For every line in the data below that contains "text", copy the line.

INPUT DATA START

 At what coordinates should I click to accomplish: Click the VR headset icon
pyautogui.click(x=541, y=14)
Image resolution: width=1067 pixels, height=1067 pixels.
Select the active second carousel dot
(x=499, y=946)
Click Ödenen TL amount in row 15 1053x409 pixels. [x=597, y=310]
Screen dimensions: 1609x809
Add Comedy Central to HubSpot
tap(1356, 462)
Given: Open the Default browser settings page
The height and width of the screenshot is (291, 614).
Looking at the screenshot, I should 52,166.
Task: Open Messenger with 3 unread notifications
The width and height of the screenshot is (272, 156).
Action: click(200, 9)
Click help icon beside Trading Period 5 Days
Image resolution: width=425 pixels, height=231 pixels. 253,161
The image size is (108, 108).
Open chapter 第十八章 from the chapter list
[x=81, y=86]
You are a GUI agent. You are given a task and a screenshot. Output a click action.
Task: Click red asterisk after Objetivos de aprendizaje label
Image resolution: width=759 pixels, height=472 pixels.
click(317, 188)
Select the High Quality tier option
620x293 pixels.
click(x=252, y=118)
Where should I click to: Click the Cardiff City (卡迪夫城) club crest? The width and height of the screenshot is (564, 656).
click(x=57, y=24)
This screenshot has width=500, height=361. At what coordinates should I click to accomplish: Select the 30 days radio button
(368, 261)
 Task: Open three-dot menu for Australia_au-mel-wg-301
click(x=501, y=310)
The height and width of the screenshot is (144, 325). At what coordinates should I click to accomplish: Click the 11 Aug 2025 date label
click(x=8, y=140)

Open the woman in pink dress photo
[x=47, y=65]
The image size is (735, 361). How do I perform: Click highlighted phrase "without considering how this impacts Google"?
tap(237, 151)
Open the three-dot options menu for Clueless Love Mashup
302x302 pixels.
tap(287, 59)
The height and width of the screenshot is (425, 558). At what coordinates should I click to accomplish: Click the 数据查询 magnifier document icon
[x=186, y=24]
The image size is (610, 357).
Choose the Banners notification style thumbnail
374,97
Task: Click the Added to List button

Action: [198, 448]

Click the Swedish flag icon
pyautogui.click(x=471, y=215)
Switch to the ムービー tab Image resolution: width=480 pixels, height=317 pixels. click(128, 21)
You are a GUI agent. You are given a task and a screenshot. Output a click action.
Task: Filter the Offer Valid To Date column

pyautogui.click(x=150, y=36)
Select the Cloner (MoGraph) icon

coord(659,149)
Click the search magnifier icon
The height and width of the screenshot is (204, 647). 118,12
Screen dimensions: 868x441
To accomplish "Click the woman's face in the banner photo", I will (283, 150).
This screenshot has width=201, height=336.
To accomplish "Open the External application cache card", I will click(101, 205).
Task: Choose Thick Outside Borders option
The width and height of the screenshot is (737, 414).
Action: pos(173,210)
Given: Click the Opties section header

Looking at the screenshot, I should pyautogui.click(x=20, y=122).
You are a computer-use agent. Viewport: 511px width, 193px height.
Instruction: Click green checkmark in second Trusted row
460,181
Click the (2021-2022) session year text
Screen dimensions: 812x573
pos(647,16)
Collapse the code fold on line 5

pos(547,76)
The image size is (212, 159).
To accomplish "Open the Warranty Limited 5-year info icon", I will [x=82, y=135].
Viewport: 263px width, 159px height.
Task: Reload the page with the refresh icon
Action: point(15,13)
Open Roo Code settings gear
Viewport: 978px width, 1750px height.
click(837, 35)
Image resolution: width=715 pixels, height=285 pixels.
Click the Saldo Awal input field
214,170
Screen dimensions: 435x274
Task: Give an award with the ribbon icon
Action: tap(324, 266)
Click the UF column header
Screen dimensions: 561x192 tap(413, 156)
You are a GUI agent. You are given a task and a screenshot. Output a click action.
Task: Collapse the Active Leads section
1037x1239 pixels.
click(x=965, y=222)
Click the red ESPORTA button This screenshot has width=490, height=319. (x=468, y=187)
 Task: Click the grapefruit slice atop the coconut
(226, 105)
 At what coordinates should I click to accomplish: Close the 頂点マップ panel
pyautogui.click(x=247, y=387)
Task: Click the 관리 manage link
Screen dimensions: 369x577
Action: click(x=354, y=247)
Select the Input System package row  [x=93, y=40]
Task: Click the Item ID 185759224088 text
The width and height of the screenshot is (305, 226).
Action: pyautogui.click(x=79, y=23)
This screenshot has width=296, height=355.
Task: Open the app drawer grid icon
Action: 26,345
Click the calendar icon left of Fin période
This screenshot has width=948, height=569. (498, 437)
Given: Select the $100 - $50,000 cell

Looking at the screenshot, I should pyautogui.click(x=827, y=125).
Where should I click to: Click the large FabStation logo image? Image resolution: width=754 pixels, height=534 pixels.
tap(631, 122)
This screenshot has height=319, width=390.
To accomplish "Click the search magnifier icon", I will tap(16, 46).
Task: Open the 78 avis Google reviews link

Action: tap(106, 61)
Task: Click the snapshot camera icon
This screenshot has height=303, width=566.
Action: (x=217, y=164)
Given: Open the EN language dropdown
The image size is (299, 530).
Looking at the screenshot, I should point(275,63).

INPUT DATA END

ANSWER TO THIS EXERCISE.
Click the (2021-2022) session year text
Task: Click the Item ID 185759224088 text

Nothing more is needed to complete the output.